Wędkarstwo w Szwecji

Szwecja

Głównie spinning na szczupaki – Wielka szansa na rybę życia – Blisko, ale za morzem – Wokół spokój i dzika przyroda – Domki z łodziami nad rybną wodą – Od wiosny do jesieni – Dla początkujących i zaawansowanych – Oferta na każdy portfel – Zarówno dla grup wędkarzy, jak i wędkarzy z rodzinami.

Swoboda, spokój i mnóstwo ryb

Szacuje się, że co roku nad tamtejsze rzeki i jeziora przybywa co najmniej kilkaset tysięcy turystów. Do tego dochodzą jeszcze wędkujący rdzenni mieszkańcy skandynawskiego kraju, z których około miliona przynajmniej raz w roku jest na rybach. Regularnie wędkujących zapaleńców jest kilkaset tysięcy. Myślicie więc zapewne, że nad szwedzkimi wodami musi być tłoczno i gwarnie, tak jak na większości polskich łowisk. Nic podobnego. Wystarczy jeden rzut oka na mapę tego nieskażonego przez cywilizację kraju, aby stwierdzić, że dominują tam kolory zieleni i błękitu. To nic innego jak olbrzymie połacie lasu poprzecinane wstęgami niezliczonych rzek, strumieni i jezior. Dość powiedzieć, że w samej tylko części środkowej jest ich blisko 96 000! To sprawia, że presja wędkarska praktycznie tu nie istnieje. Nie bez znaczenia jest też fakt, iż sporo większą od Polski Szwecję zamieszkuje niespełna 9 mln ludzi. Dzięki temu każdy znajdzie tu kawałek wody dla siebie, gdzie będzie mógł cieszyć się swoim ukochanym hobby w samotności bądź niewielkim gronie przyjaciół. Zasobność szwedzkich łowisk jest powszechnie znana w całej Europie i wprawia w osłupienie polskich wędkarzy przyzwyczajonych do przełowionych jezior i rzek, rozpowszechnionego na wielką skalę kłusownictwa oraz braku kultury wędkarskiej (i nie tylko).

* WYMAGANIA ZADAŃ
A – Streść w punktach akapit tekstu o wędkarstwie w Szwecji zaczynający się od słów "Szacuje się, że co roku", zachowując jego najważniejsze fakty.
B – W tekście o wędkarstwie w Szwecji zamień "szczupaki" na "okonie" i przepisz fragment między "Głównie spinning na" a "wędkarzy z rodzinami.", włącznie z tymi słowami.
Korzystaj wyłącznie z tekstu o wędkarstwie w Szwecji.

* ZEBRANE DANE
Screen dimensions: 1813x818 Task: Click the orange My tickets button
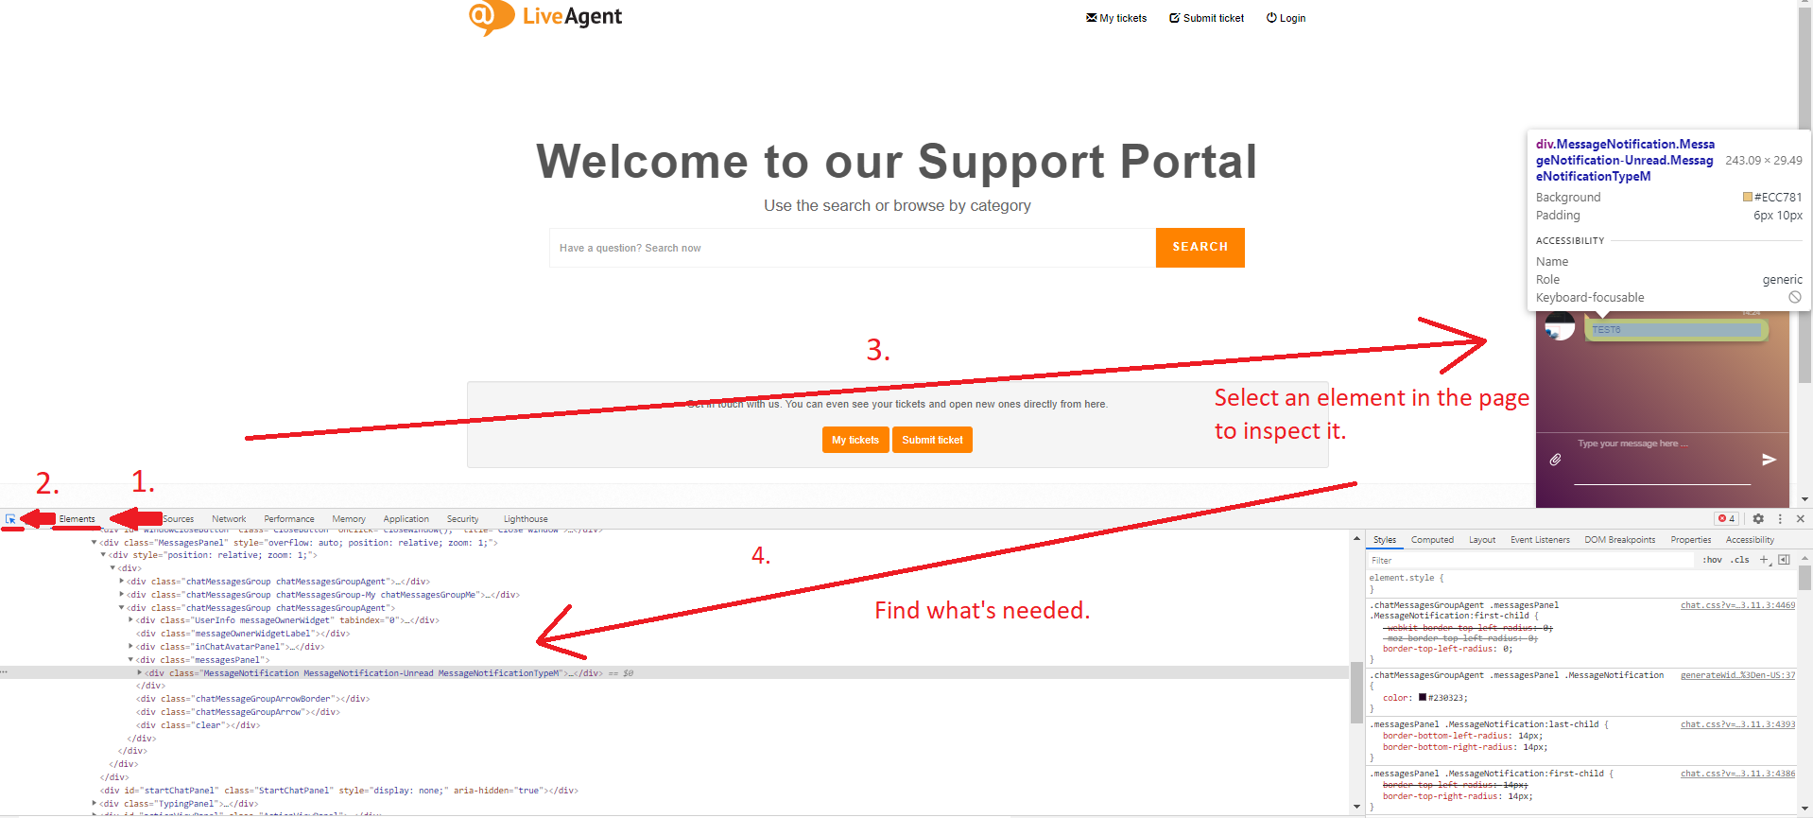[x=855, y=440]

* WYNIKI ZADAŃ
A –
- Co roku nad szwedzkie rzeki i jeziora przyjeżdża co najmniej kilkaset tysięcy turystów.
- Około miliona mieszkańców Szwecji łowi ryby przynajmniej raz w roku, a kilkaset tysięcy robi to regularnie.
- Mimo to nad wodą nie ma tłoku. Kraj pokrywają ogromne lasy z niezliczonymi rzekami, strumieniami i jeziorami, a w samej środkowej części jest ich blisko 96 000.
- Presja wędkarska praktycznie nie istnieje, także dlatego, że sporo większą od Polski Szwecję zamieszkuje niespełna 9 mln ludzi.
- Każdy znajdzie kawałek wody dla siebie, by łowić w samotności lub w niewielkim gronie przyjaciół.
- Zasobność szwedzkich łowisk jest znana w całej Europie. Zdumiewa polskich wędkarzy, przyzwyczajonych do przełowionych wód, kłusownictwa i braku kultury wędkarskiej.

B –
Głównie spinning na okonie – Wielka szansa na rybę życia – Blisko, ale za morzem – Wokół spokój i dzika przyroda – Domki z łodziami nad rybną wodą – Od wiosny do jesieni – Dla początkujących i zaawansowanych – Oferta na każdy portfel – Zarówno dla grup wędkarzy, jak i wędkarzy z rodzinami.